• Parts of the exercise:
a: Answer these questions using the excerpt.
(i) Which Paw Patrol character appears in the meme Shawn Walker describes?
(ii) What words are on top of that meme?
(iii) In Michael Simeone's example, how many tweets in total are posted over the course of a week?
b: Reproduce the excerpt word for word from "Michael Simeone: Yeah, and" to "about 20 likes.", inclusive.

--- Excerpt Enclosed Below ---

Shawn Walker: So we have this, you know, these number of comments. I wouldn't call anything a groundswell. So there's some positive comments. There's some negative comments. There's some funny memes, like a picture of Chase from Paw Patrol, in like a little Lego house that says mandatory inherent bias training on top. So that's the kind of banter that's going back and forth within the stream. Not right. That's called for. I think it's important to make it clear that it's not a mass call for canceling the show. 

 

Michael Simeone: Yeah, and in social media research, generally, if you have 1000 tweets total over the course of a week, and a fraction of them are have tongue in cheek opinion about circulating memes about sensitivity training for Chase the dog or not tongue in cheek, but kind of saying I hope you get cancelled that is relatively small compared to when you do see a groundswell of social media, you're going to see those kinds of messages amplified more than just dozens of times or a couple hundred shares, or even 100 shares of a meme, right? Normally, if something really goes viral, we're not talking about 100 shares. We're not talking about 20 likes.

--- End of Enclosed Excerpt ---
--- Data for review Enclosed Below ---

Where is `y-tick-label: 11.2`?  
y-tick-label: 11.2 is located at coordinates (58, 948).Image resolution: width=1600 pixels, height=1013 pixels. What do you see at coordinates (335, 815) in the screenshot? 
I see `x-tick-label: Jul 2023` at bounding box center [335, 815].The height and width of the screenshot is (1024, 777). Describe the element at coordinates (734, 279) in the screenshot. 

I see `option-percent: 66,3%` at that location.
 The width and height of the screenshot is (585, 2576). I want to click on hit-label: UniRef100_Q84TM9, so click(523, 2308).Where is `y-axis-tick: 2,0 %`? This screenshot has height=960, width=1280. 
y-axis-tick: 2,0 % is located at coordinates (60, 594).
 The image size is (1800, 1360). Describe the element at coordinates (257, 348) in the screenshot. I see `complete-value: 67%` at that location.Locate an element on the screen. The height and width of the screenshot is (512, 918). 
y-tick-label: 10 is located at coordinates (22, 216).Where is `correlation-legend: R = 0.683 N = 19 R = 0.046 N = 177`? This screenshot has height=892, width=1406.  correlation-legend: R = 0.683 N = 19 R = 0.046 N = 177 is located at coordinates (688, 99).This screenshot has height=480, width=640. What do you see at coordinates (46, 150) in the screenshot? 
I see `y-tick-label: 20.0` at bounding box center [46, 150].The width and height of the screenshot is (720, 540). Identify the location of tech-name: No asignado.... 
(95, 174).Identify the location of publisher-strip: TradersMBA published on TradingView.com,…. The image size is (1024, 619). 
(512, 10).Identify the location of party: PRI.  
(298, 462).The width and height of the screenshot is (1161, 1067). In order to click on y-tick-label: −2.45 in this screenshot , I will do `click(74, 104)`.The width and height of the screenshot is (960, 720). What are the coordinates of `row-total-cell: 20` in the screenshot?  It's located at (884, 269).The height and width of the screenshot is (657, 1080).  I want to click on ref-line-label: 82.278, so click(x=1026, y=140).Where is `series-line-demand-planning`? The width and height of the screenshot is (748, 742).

--- End of Enclosed Data for review ---

• Response list:
a:
(i) Chase
(ii) Mandatory inherent bias training
(iii) 1000

b:
Michael Simeone: Yeah, and in social media research, generally, if you have 1000 tweets total over the course of a week, and a fraction of them are have tongue in cheek opinion about circulating memes about sensitivity training for Chase the dog or not tongue in cheek, but kind of saying I hope you get cancelled that is relatively small compared to when you do see a groundswell of social media, you're going to see those kinds of messages amplified more than just dozens of times or a couple hundred shares, or even 100 shares of a meme, right? Normally, if something really goes viral, we're not talking about 100 shares. We're not talking about 20 likes.